**INSTRUCTIONS TO FOLLOW**
In the entries below, find the line with "半袖シャツ (13, 638)" and the line with "August, 2019 (15, 1212)". Print those two and everything between them exactly, and nothing else.

**LISTED RECORDS**
──────────
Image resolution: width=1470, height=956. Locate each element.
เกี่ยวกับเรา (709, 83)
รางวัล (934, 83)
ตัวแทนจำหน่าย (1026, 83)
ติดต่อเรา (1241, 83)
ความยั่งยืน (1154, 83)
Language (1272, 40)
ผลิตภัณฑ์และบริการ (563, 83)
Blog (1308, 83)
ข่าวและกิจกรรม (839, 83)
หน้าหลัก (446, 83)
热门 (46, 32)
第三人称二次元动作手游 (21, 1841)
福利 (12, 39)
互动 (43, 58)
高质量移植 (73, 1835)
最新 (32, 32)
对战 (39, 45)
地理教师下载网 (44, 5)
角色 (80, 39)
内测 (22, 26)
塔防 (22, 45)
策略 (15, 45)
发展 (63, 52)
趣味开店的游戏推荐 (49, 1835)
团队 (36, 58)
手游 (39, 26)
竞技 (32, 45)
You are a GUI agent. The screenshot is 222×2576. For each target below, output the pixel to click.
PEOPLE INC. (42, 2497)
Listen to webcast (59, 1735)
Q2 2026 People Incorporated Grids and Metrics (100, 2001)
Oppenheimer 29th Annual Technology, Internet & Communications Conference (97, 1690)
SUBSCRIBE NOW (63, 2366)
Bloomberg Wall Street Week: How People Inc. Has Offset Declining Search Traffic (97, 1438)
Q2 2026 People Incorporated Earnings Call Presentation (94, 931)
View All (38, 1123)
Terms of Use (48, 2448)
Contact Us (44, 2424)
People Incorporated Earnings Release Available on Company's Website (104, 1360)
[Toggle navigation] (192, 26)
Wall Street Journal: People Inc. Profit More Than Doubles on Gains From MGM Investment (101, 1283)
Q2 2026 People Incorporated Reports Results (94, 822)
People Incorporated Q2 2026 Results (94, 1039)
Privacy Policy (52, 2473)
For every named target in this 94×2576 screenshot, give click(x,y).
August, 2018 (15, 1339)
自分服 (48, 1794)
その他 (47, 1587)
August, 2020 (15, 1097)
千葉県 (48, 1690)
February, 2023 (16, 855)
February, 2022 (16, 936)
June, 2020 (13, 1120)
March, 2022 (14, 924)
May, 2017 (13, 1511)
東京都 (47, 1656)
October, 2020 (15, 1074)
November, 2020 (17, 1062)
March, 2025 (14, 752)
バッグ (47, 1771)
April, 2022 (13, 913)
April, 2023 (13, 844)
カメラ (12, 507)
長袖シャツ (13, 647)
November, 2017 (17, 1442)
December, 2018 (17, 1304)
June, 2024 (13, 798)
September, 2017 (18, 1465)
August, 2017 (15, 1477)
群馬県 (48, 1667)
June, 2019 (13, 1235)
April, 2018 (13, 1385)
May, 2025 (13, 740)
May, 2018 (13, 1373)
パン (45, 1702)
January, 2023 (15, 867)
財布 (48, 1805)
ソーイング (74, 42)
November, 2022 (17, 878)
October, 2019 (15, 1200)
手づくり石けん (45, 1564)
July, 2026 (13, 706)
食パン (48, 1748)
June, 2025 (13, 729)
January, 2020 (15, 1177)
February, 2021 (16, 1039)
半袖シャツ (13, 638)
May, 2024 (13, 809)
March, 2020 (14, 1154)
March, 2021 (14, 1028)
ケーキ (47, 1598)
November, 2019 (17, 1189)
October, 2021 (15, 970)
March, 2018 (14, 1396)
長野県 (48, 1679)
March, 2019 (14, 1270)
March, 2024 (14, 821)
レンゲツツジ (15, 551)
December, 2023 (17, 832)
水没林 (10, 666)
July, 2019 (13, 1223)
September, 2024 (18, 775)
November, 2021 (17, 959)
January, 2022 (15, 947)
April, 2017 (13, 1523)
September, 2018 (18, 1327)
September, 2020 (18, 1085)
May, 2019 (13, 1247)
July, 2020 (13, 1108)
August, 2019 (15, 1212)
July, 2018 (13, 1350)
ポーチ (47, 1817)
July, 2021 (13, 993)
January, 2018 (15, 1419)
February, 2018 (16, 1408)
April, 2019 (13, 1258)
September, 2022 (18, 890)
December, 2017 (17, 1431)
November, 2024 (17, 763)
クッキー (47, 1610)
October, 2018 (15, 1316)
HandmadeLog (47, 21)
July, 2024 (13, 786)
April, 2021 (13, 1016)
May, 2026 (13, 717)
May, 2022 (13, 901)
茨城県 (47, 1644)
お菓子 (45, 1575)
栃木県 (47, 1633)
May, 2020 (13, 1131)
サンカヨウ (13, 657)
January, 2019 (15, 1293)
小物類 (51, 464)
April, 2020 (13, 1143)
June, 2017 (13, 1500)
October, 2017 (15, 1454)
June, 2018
──────────
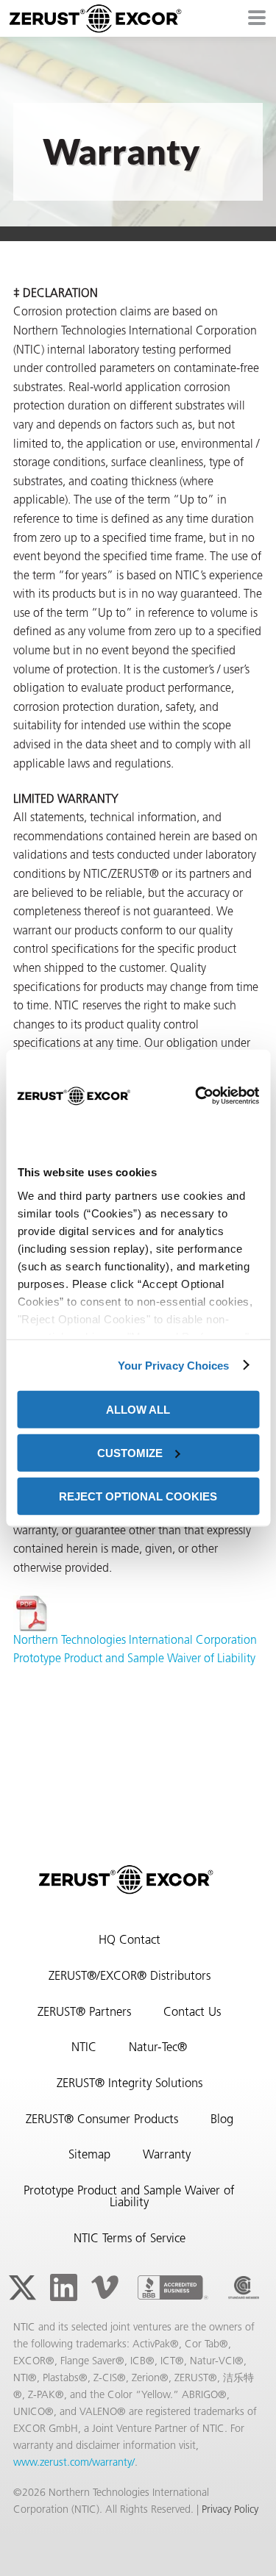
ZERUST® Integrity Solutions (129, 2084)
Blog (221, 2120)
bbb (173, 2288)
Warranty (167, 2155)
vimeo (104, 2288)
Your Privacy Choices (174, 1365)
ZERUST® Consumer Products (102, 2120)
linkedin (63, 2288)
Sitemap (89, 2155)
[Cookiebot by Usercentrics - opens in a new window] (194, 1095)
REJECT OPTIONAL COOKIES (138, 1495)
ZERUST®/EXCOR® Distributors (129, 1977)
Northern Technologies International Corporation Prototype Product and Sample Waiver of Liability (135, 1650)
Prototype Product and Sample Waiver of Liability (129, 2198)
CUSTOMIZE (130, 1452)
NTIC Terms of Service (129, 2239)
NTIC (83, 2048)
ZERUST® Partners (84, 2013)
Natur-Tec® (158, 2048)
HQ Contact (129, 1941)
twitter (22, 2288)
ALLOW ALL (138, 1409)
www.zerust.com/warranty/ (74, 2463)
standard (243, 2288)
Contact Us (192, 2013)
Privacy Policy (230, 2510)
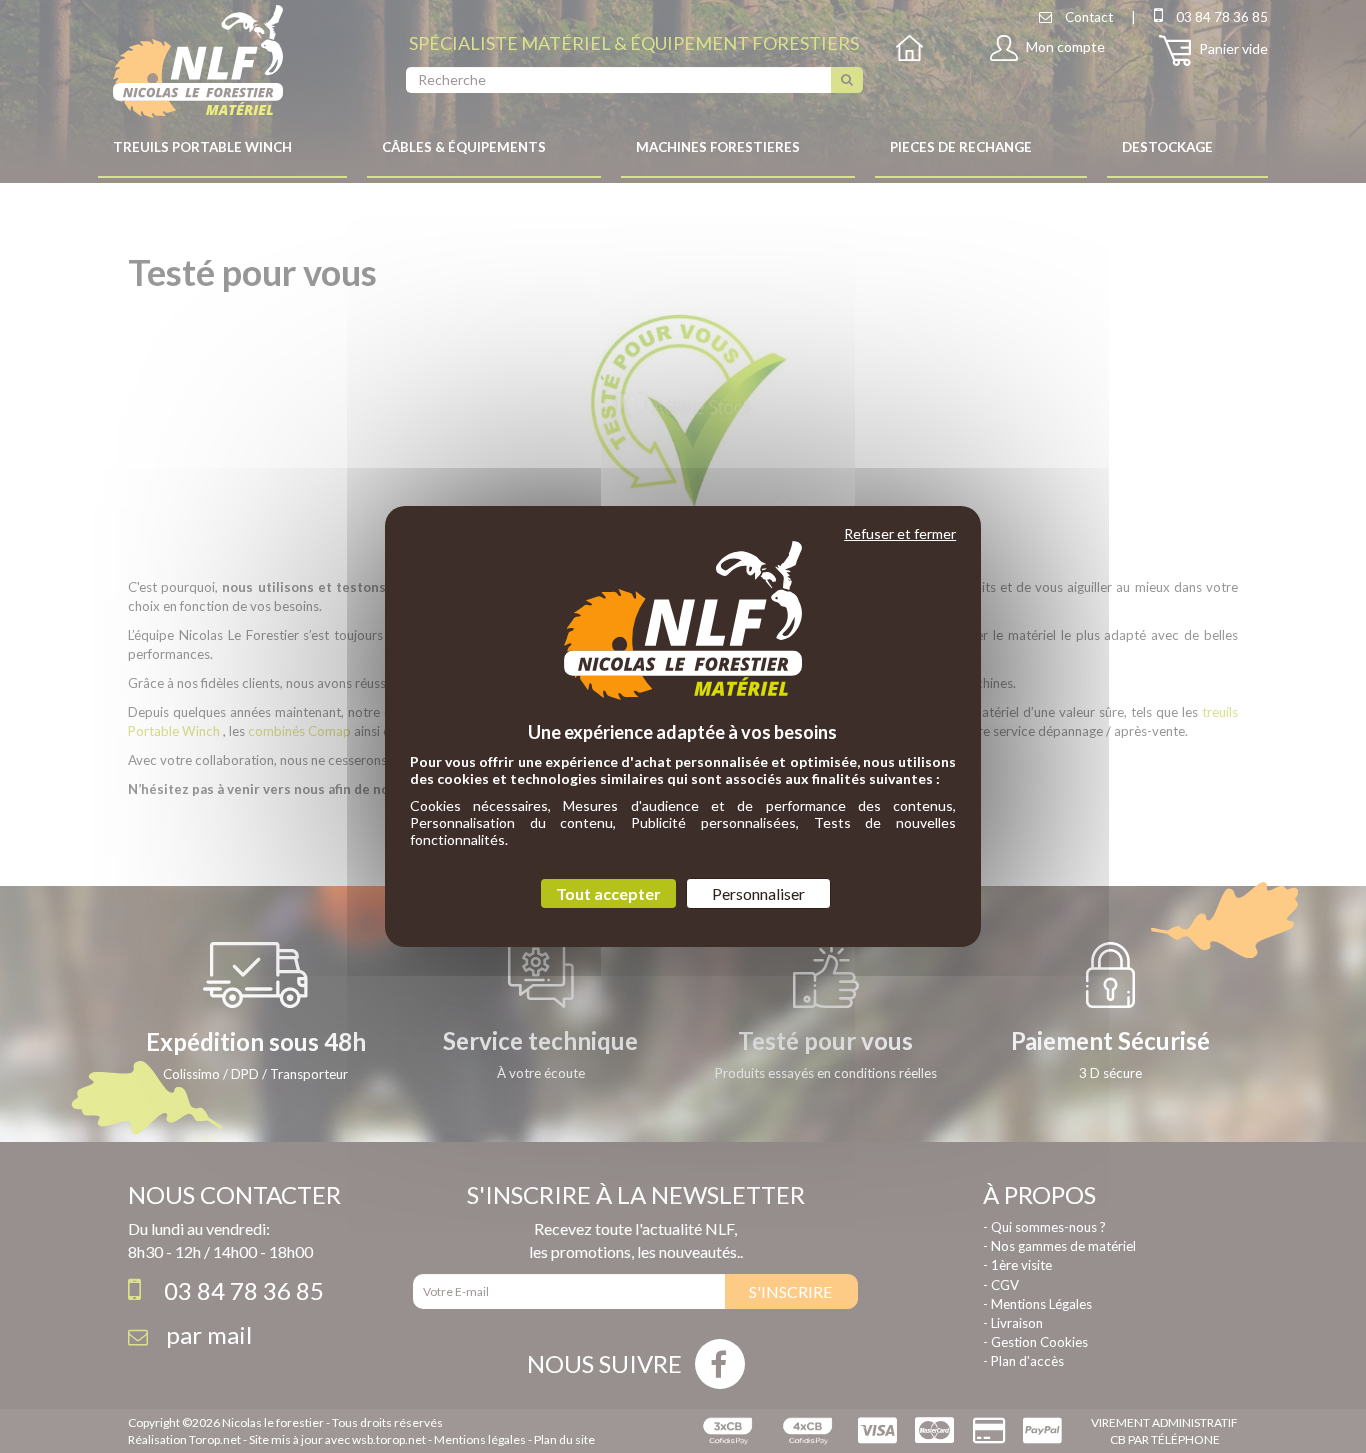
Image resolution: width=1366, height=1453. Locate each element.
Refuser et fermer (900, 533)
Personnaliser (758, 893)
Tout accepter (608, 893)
──────────
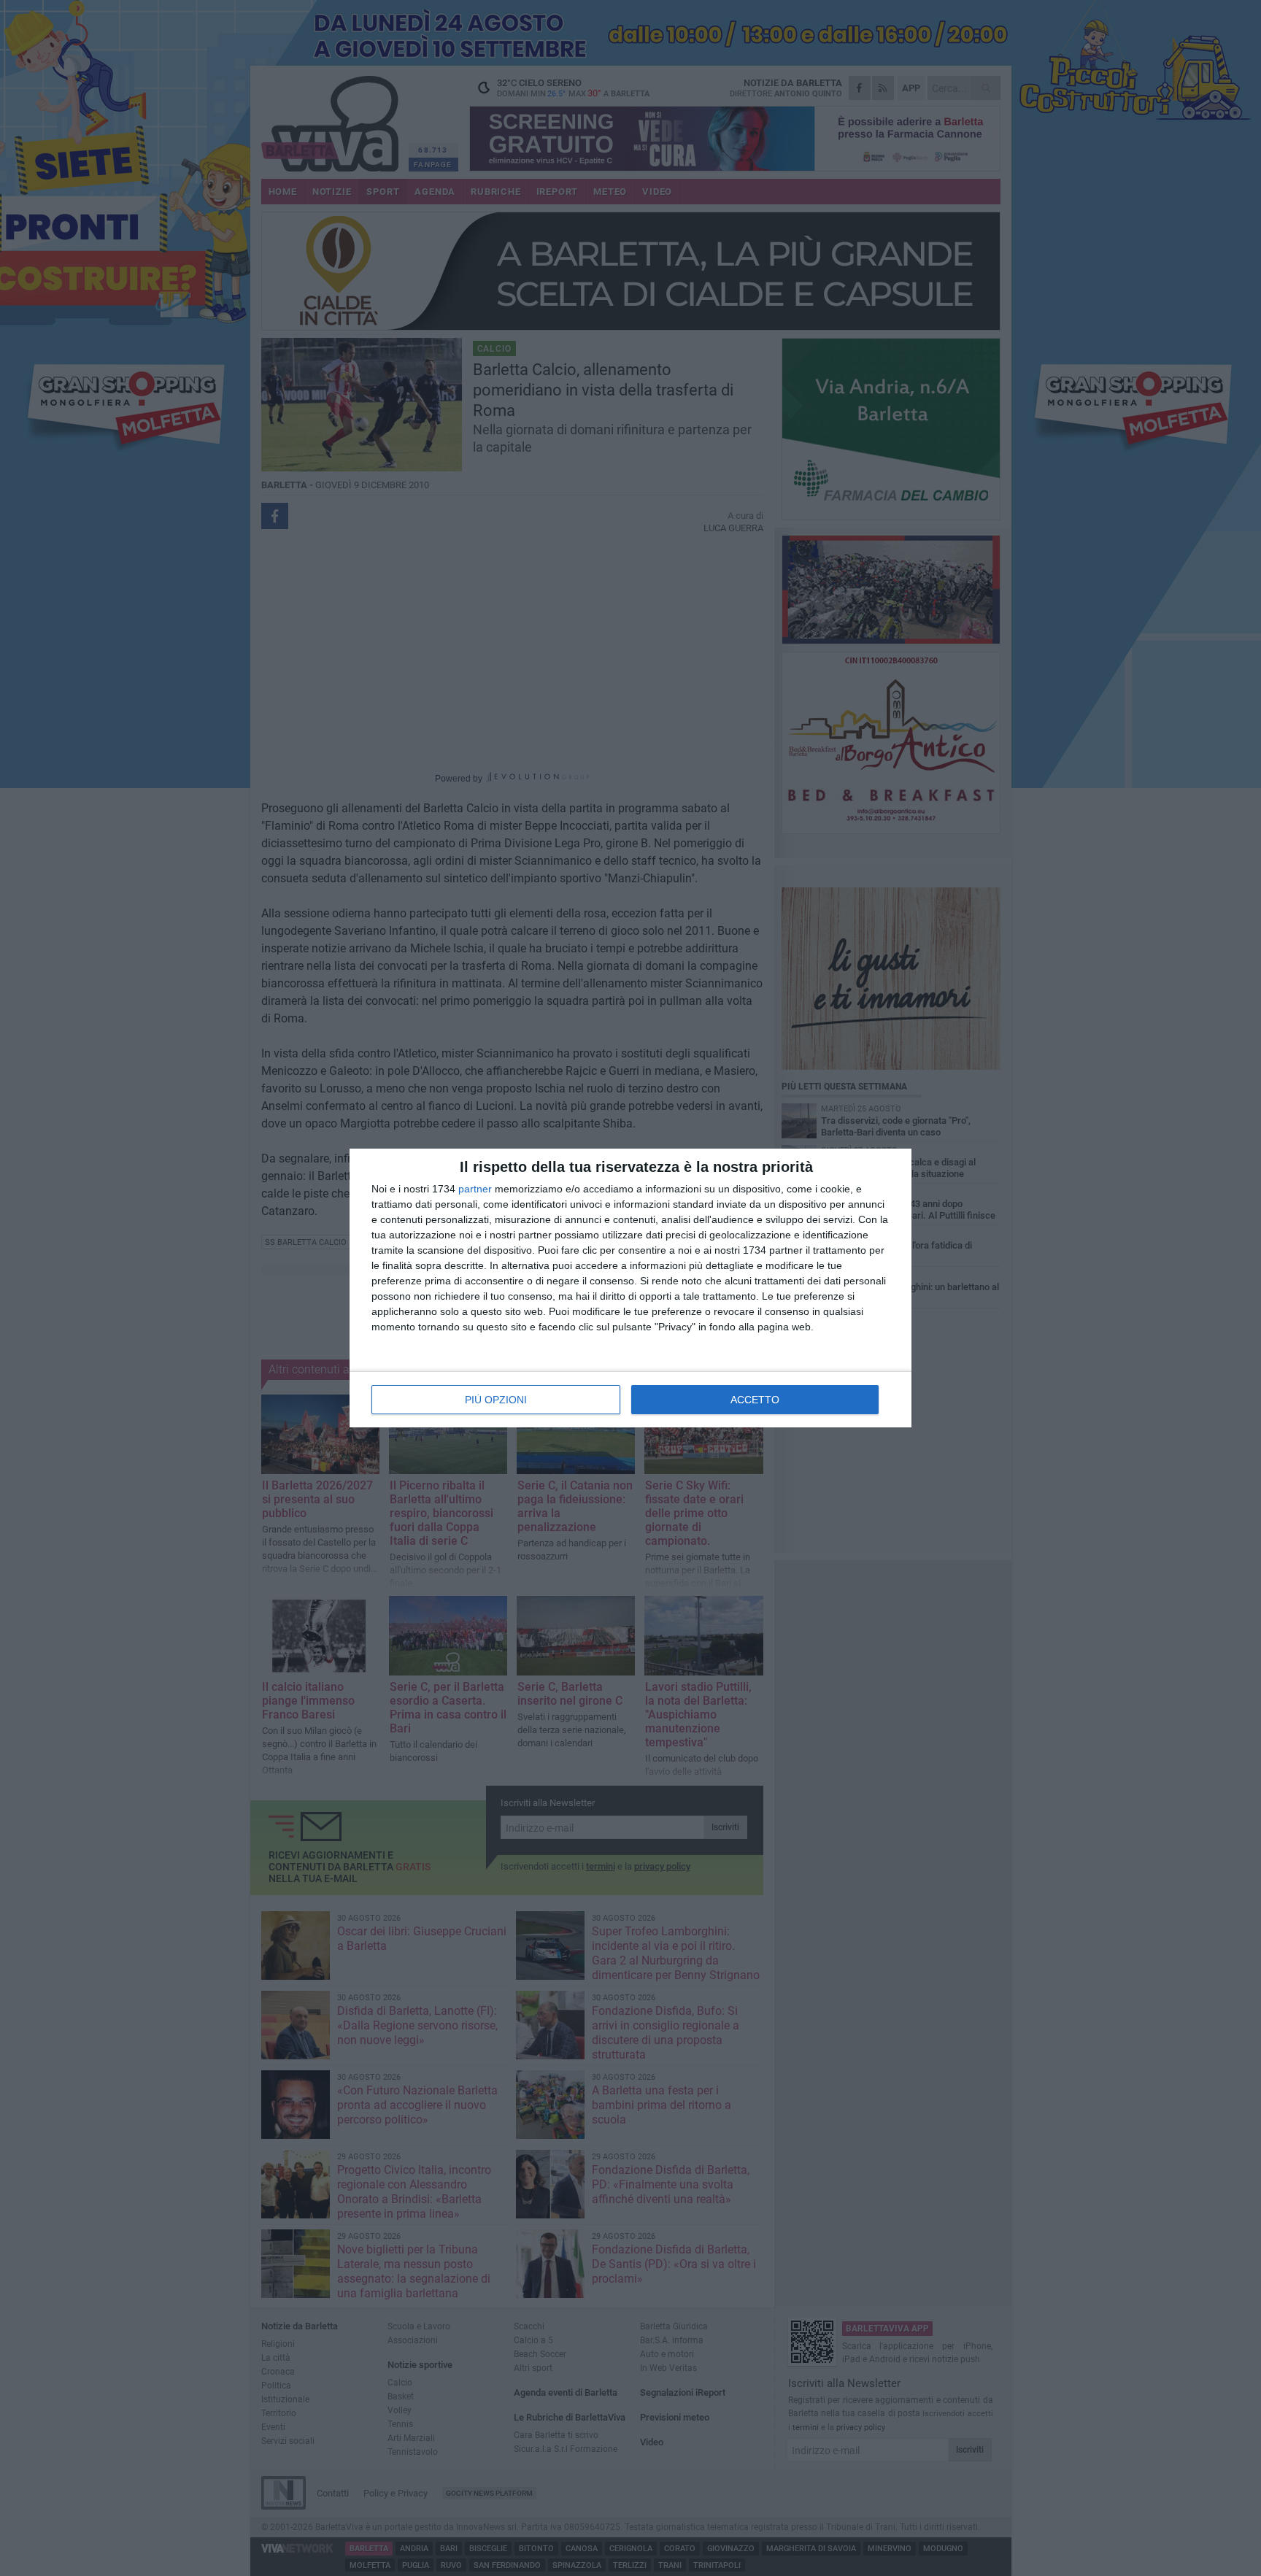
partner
──────────
**ANSWER SECTION**
半袖シャツ (13, 638)
May, 2024 (13, 809)
March, 2020 (14, 1154)
March, 2021 (14, 1028)
ケーキ (47, 1598)
November, 2019 (17, 1189)
October, 2021 (15, 970)
March, 2018 (14, 1396)
長野県 (48, 1679)
March, 2019 (14, 1270)
March, 2024 (14, 821)
レンゲツツジ (15, 551)
December, 2023 (17, 832)
水没林 (10, 666)
July, 2019 (13, 1223)
September, 2024 (18, 775)
November, 2021 (17, 959)
January, 2022 (15, 947)
April, 2017 (13, 1523)
September, 2018 (18, 1327)
September, 2020 (18, 1085)
May, 2019 (13, 1247)
July, 2020 (13, 1108)
August, 2019 (15, 1212)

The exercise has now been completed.